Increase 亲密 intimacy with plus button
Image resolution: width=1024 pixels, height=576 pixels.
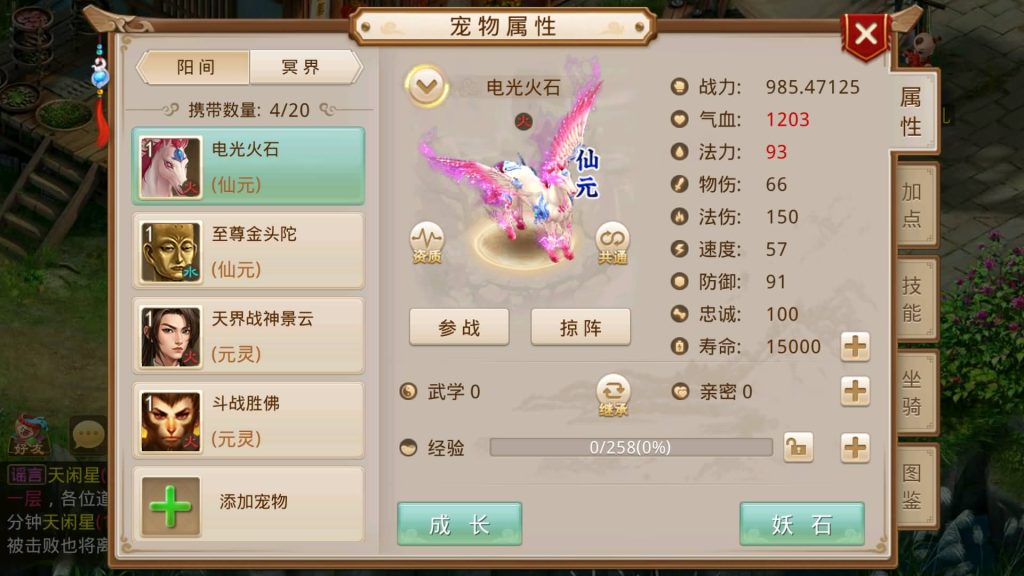coord(855,391)
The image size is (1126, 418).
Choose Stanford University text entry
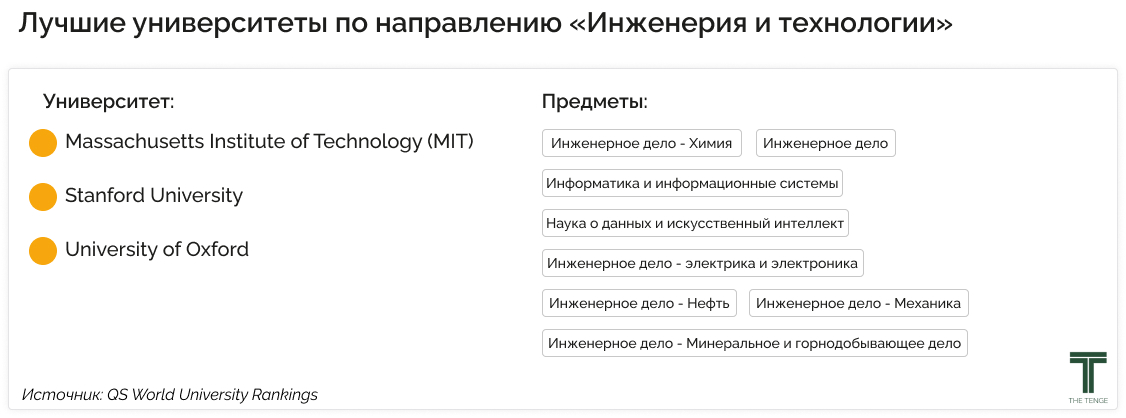point(154,195)
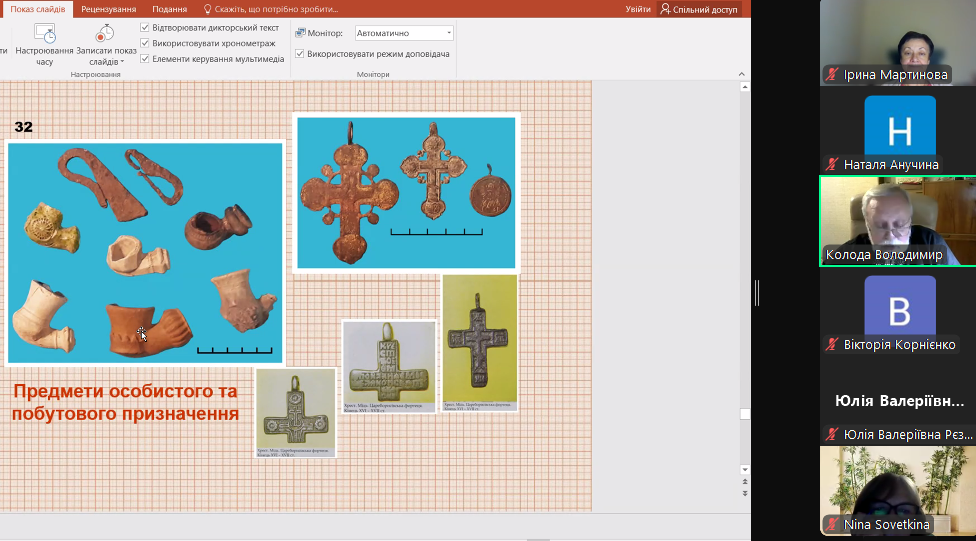Image resolution: width=976 pixels, height=541 pixels.
Task: Click muted microphone icon beside Nina Sovetkina
Action: click(832, 524)
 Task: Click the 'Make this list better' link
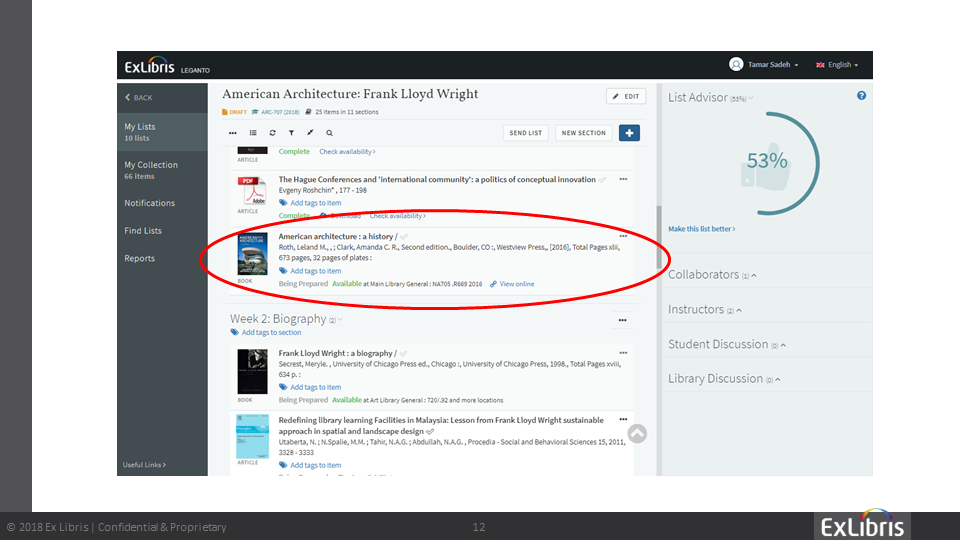(701, 229)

#####

* **Goal**
Could you reproduce the listing above word for word, leaving out the pictures?

* **Result below**
Increase 亲密 intimacy with plus button
Image resolution: width=1024 pixels, height=576 pixels.
coord(855,391)
The image size is (1126, 418).
Choose Stanford University text entry
point(154,195)
Image resolution: width=976 pixels, height=541 pixels.
Task: Click muted microphone icon beside Nina Sovetkina
Action: click(832, 524)
 Task: Click the 'Make this list better' link
(701, 229)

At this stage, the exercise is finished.